Students should be taught to work together to improve social cohesion and promote collaboration networks to meet the new economic and social settings (Pérez, 2014).2

It will have four stages: theory of entrepreneurship in the early stages of the academic programs, formulating ideas in the middle of programs, formulation of business – social plan – social end and post project support.

Student: It is characterized by a high capacity to work, the need for achievement, organizational skills and adaptation to contexts, confidence and desire for independence. While not all individuals can be entrepreneurs, they can learn some of those skills. Education enables entrepreneurial skills to be learned and, therefore, from the education system encourage entrepreneurship. This student wonders about educational approaches, some focused on training and specific steps for creating business processes, others pursuing the development of entrepreneurial personality. Can education in entrepreneurship become a set of thoughts of business experts? Is it formed in developing business plans or in the discovery of entrepreneurial spirit?

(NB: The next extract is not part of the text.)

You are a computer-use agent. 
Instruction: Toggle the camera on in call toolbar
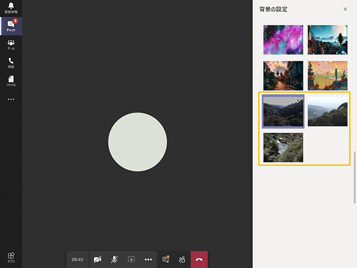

In this project proposal the student is a part of the process as a subject in its context; therefore, it promotes autonomy, establishment of relations between the needs and problems, and the approach to addressing the training to the diversity of participating students. Every human being is unique and unrepeatable and learns in different ways and with dissimilar rates of learning, therefore, the teaching of entrepreneurship is based on the skills of the subject and considers the student as a rebuilder of their own knowledge. Entrepreneurial training is pursued through promoting academic entrepreneurship for all academic programs, and can be mixed with virtual lectures, workshops, simulations, company visits, entrepreneur's visits to the class and follow up activities. This training is complemented by the organization of competitions and prizes for all types of entrepreneurs (Gámez, 2013; Herrera & Ortiz, 2010; Pérez, 2014; Varela, 2015).3 A first step is the design of the lecture with the following characteristics:

  • 1.

    All students taking the course will be evaluated to determine their risk-taking skills, motivation, creativity and personality.

  • 2.

    It is for students of all academic programs to promote interdisciplinary training.

  • 3.

    The ideas will be presented by groups of three people from different academic programs.

  • 4.

    It has to include people training for intrapreneurship. They will not be business creators but they are people capable of solving problems within the organization.

  • 5.

    Training in generating ideas

  • 6.

    Creativity

  • 7.

    Innovation

  • 8.

    The samples of business projects have to include visits of successful and unsuccessful entrepreneurs.

  • 9.

    A business plan has to be implemented as a degree requirement or as a degree option; it does not require funding but to have rigor in its preparation.

  • 10.

    Entrepreneurs and teachers have to follow up all of the students processes.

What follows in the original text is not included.